Rewrite every one of the records below as a numbered list, one line per item, and leave out any blank lines.

* _RECORDS SUPPLIED_
= = = =

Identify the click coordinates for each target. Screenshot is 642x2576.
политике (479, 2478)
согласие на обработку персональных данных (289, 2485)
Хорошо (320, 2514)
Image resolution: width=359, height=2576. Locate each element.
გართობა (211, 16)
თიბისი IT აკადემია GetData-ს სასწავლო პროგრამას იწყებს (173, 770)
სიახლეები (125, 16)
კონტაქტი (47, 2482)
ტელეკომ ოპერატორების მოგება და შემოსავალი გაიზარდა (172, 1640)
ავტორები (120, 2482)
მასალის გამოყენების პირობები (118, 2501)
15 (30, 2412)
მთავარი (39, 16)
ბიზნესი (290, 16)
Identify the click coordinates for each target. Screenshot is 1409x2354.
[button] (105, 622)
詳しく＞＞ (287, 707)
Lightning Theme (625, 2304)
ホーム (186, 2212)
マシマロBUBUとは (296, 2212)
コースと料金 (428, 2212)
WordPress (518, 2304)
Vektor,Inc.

= = = =

* _TASK RESPONSE_
1. Identify the click coordinates for each target. Screenshot is 642x2576.
2. политике (479, 2478)
3. согласие на обработку персональных данных (289, 2485)
4. Хорошо (320, 2514)
5. Image resolution: width=359, height=2576. Locate each element.
6. გართობა (211, 16)
7. თიბისი IT აკადემია GetData-ს სასწავლო პროგრამას იწყებს (173, 770)
8. სიახლეები (125, 16)
9. კონტაქტი (47, 2482)
10. ტელეკომ ოპერატორების მოგება და შემოსავალი გაიზარდა (172, 1640)
11. ავტორები (120, 2482)
12. მასალის გამოყენების პირობები (118, 2501)
13. 15 (30, 2412)
14. მთავარი (39, 16)
15. ბიზნესი (290, 16)
16. Identify the click coordinates for each target. Screenshot is 1409x2354.
17. [button] (105, 622)
18. 詳しく＞＞ (287, 707)
19. Lightning Theme (625, 2304)
20. ホーム (186, 2212)
21. マシマロBUBUとは (296, 2212)
22. コースと料金 (428, 2212)
23. WordPress (518, 2304)
24. Vektor,Inc.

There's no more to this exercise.